Déplier les questions éthiques suscitées par l'épidémie de Covid-19 : tel fut l'enjeu de l'audition de la Dr Sophie Crozier, neurologue, coordinatrice pour l'Assistance publique-Hôpitaux de Paris de la démarche éthique et d'Emmanuel Hirsch, directeur de l’Espace éthique de la région Île-de-France, par la commission d'enquête du Sénat.
Alors que « les pratiques sont dégradées depuis plusieurs années en raison des restrictions budgétaires, l'épidémie de Covid-19 a aiguisé les tensions chez les soignants, entre respect de nos valeurs et rationnement lié au manque de moyens », a résumé la Dr Crozier devant les sénateurs.
Le constat est cru. Les moyens humains ont manqué. « On a dû déplacer du personnel, des soignants se sont retrouvés à des postes pour lesquels ils n'avaient pas les compétences », décrit la neurologue. Conséquences : de l'anxiété pour les praticiens, une perte de chance pour les patients.

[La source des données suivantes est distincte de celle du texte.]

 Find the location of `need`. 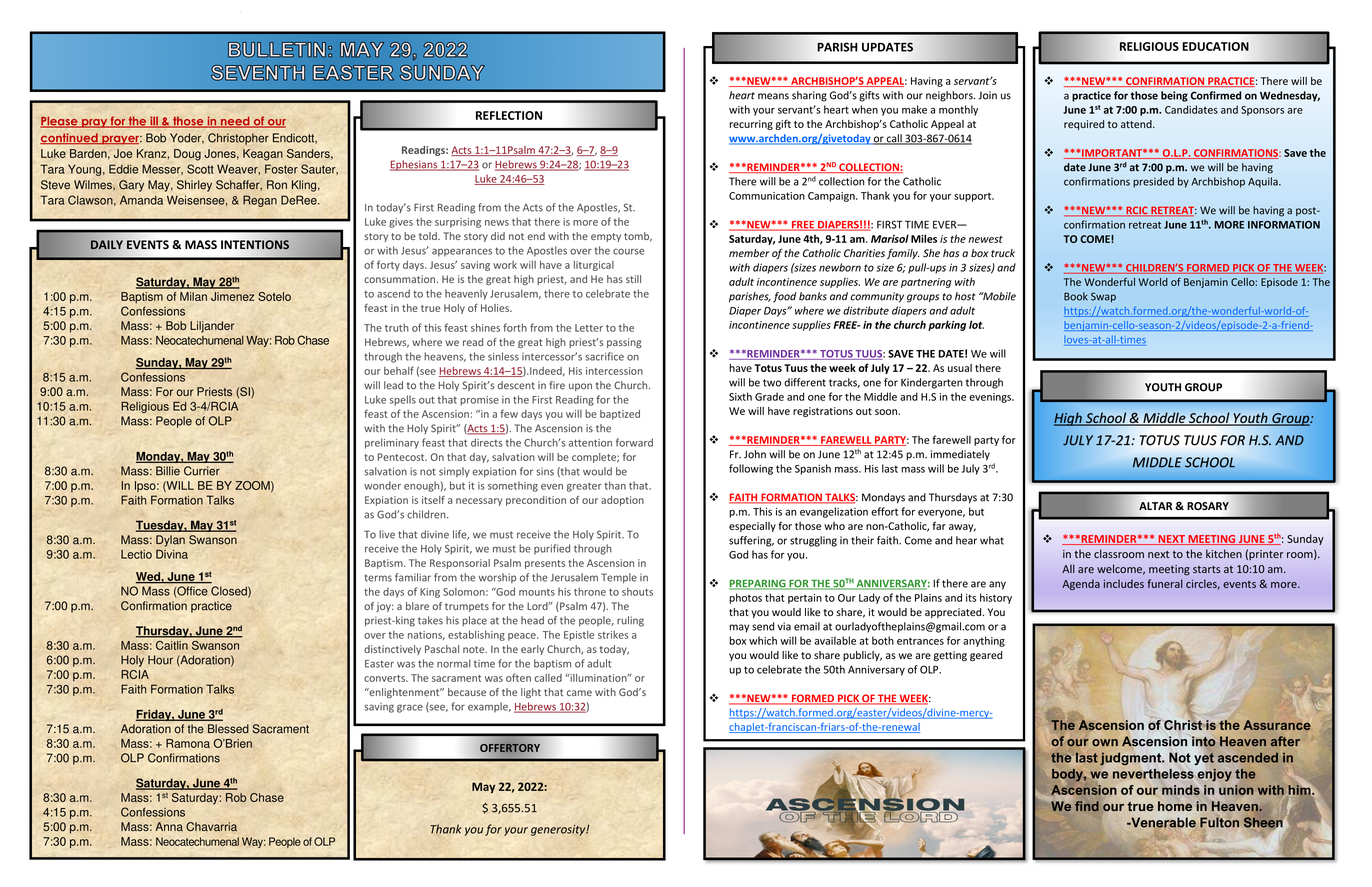

need is located at coordinates (235, 122).
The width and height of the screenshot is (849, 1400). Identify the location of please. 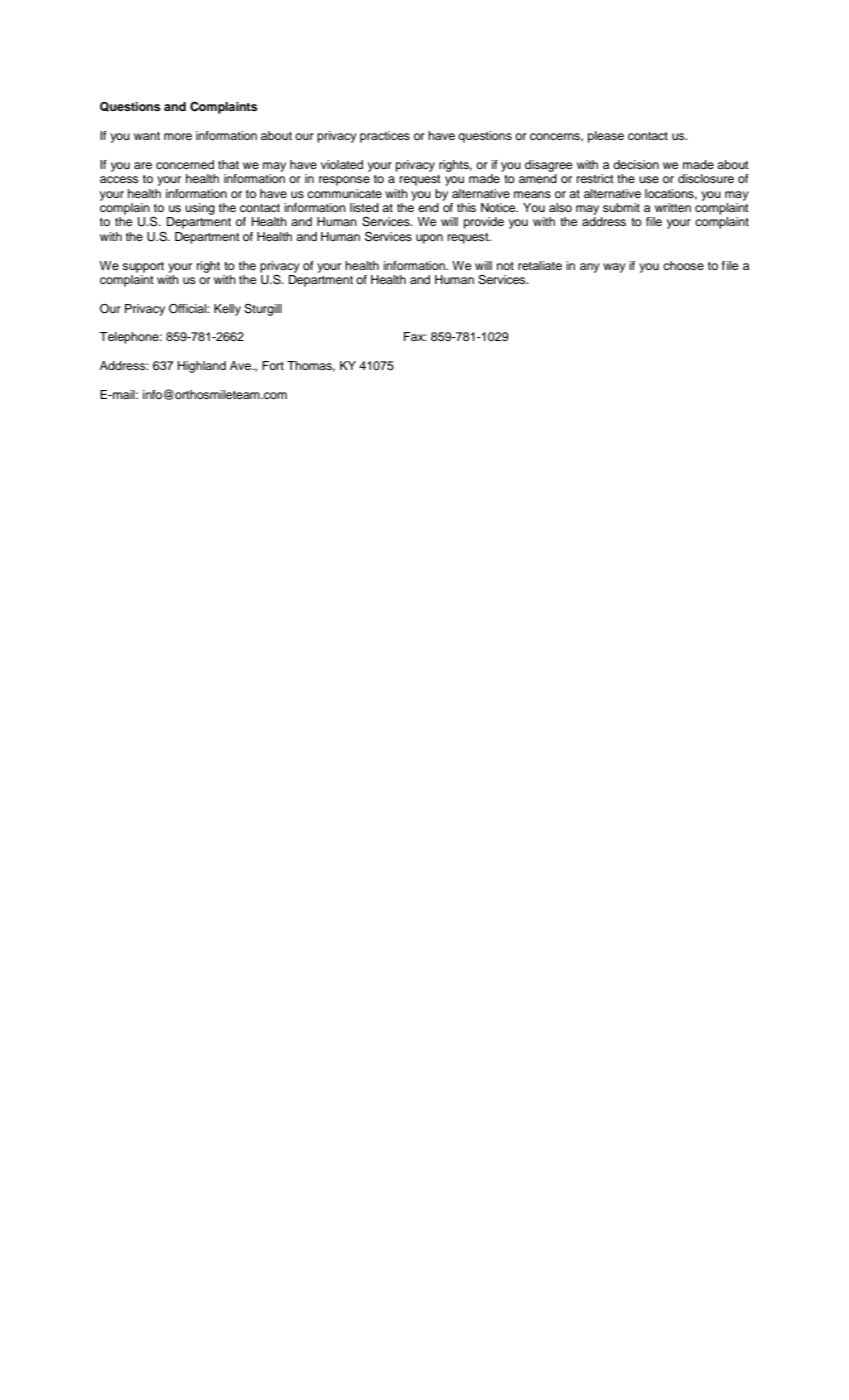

La pénurie est aussi matérielle. Les équipements de protection, les lits, les respirateurs ont fait défaut, ainsi que les médicaments, comme le midazolam, cette benzodiazépine utilisée en anesthésie. « Nous avons dû utiliser d'autres molécules auxquelles nous étions moins habitués, nous n'avons pas toujours pu être corrects dans l'accompagnement des patients et des symptômes d'inconfort », a-t-elle expliqué, émue et droite.
L'interdiction des visiteurs auprès des patients a aussi créé « de grandes difficultés », aux soignants. « L'isolement a-t-il été garant de l'intérêt collectif ? N'a-t-il pas eu plus d'effets délétères ? La question doit être posée », poursuit-elle.
Quel sort pour les patients non Covid ?
La spécialiste d'éthique — la Dr Crozier est aussi membre du Comité consultatif national d'éthique (CCNE) — s'interroge sur la priorisation des patients. En réanimation, bien sûr. « Il y en a toujours eu. La question est : sur quels critères éthiques la fait-on reposer ? ». Et d'insister sur la nécessité d'un retour d'expérience.
Mais surtout, la Dr Crozier questionne la priorité accordée aux patients Covid sur les autres malades. « Il a été admis qu'il fallait réorganiser tous nos moyens pour le nouveau coronavirus. L'accès aux soins pour les autres, malades chroniques ou aigus, ou en situation de handicap, n'a pas été possible, il y a eu des pertes de chance », dénonce-t-elle. La neurologue a elle-même observé dans son service une réduction de 70 % des admissions pour AVC. Elle reconnaît que la lumière jetée sur le SARS-CoV-2 a pu influencer le jugement des médecins. « Un patient aux urgences pour une douleur abdominale, et nous pensions Covid. Alors que c'était une péritonite ». Elle s'offusque enfin du décompte journalier des victimes infectées. « La mort d'un patient Covid est-elle plus importante qu'un décès lié à une autre cause ? »
Manque de concertation
La Dr Crozier ainsi qu'Emmanuel Hirsch ont déploré le manque de prise en compte des patients et de la société civile, en deux mots, de la démocratie sanitaire, dans les décisions politiques. « Les familles ont été peu impliquées lors des transferts de patients dans des régions éloignées », note la Dr Crozier.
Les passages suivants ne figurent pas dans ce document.